Enter RMTC.  In an effort to produce National uniform medication rules, the RMTC has come up with a plan.  First, limit the number of medications that can be used therapeutically in race horses, and regulate them.  Have uniform National thresholds based on scientific studies which provide valid and realistic withdrawal time guidelines for trainers and veterinarians.  The Executive Director of the RMTC has suggested that adopting these rules actually reduces positive tests(2).  However, recent issues cropping up across the country seem to dramatically refute that claim.

The first uniform medication rule to be implemented across the country was to drop the acceptable phenylbutazone level from 5 µg/mL to 2 µg/mL.  Even though all of the pain relieving effect
of phenylbutazone is eliminated at the 5 µg/mL level(3), racing commissions in various jurisdictions felt that this threshold allowed levels at the time of the pre-race exam that interfered with their ability to determine if a horse was sound.  Nonetheless, at the time the change was made, the recommended withdrawal in many jurisdictions remained 2 g IV at 24 hours(4).  This, despite having data collected at the University of Florida showing that only 95% of the horses that received the original 2 g IV dose were below the regulatory threshold(5).  Which is akin to routinely giving a speeding ticket to one in 20 cars going 55 mph in a 55 mph zone.  Although the 24 hour 2g dose recommendation was continued in several states after the threshold change, the RMTC changed the dose to 9 cc (1.8 g) IV at 24 hours for the model rule, and state recommendations vary from the model rule recommendation to 1 g IV at 24 hours (KY)(6), 2 g IV at 28 (VA) or even 2 g IV at 36 hours (WV)(4).  You have no way of knowing for sure until you get back a positive test.  So much for uniformity.

Flunixin (aka Banamine®) is another example where the RMTC has been flat wrong in their withdrawal recommendations.  The manufacturer’s recommended dose is 500mg, or 10 cc to a 1,000 pound horse.  Originally the RMTC recommended that this dose be administered no closer than 24 hours pre-race(4).  Somehow, the decision was made that the cutoff for a positive test was going to be 20 ng/ml in blood(5).  This, despite the unhappy fact that when you actually read the studies, the science indicates that many 24 h post-race samples will exceed the 20 ng/ml threshold(7).  When post-race samples came up positive in droves, confirming this already-known detail, the RMTC backtracked.  In their meeting this spring at Gulfstream Park, they heard the “positives” message; their solution was to leave the sacred 20 ng/ml threshold in place but to move the withdrawal time out to 32 hours(8).

■ Task instructions:
a - Answer these questions using the passage on racehorse medication rules:
(i) To what level was the acceptable phenylbutazone level lowered under the first uniform medication rule?
(ii) What is the manufacturer's recommended dose of flunixin?
(iii) At what location did the RMTC meet this spring, and what withdrawal time for flunixin did it set there?
b - Write a continuation of the passage on the RMTC's racehorse medication rules, starting after its final sentence.

■ Input data:
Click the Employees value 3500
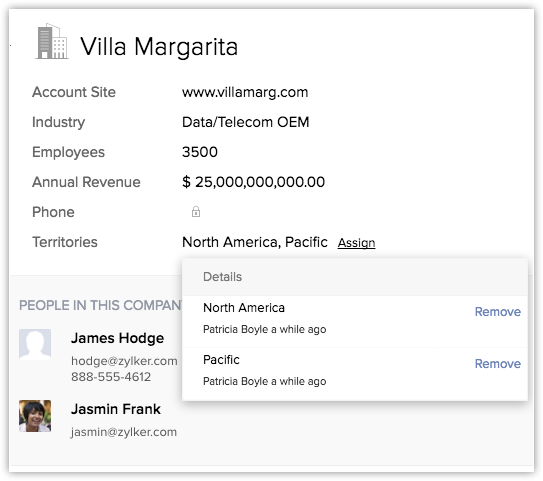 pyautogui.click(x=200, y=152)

---

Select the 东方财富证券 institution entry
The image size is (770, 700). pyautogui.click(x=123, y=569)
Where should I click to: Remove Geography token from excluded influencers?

■ Task-by-task outputs:
a -
(i) It was lowered from 5 µg/mL to 2 µg/mL.
(ii) The recommended dose is 500 mg, or 10 cc for a 1,000-pound horse.
(iii) The meeting was at Gulfstream Park, and the withdrawal time was moved to 32 hours.

b -
The RMTC doesn’t seem to be any more clued in with Ketoprofen.  When they set the original 10 ng/ml level, they had minimal “positives.”  So, since they couldn’t believe NO ONE was “cheating” (because there were no positive tests) with this drug, at the same Gulfstream Meeting, the RMTC reduced the threshold to 2 ng/ml(8).  Still no problem with cheating (no positive tests), so surely a further reduction is coming.  Seems like every five minutes, the RMTC and subsequently various regulators are changing a rule or a recommendation, all without real, publicly reviewable substantive scientific evidence to support their “new” position.  If you can’t dazzle the horsemen with brilliant science, baffle them with confusing and ever-changing …well you know.  Somehow, the idea of getting the facts straight with scientifically sound research before implementing rules that profoundly affect the lives of the people and horses you regulate has escaped them.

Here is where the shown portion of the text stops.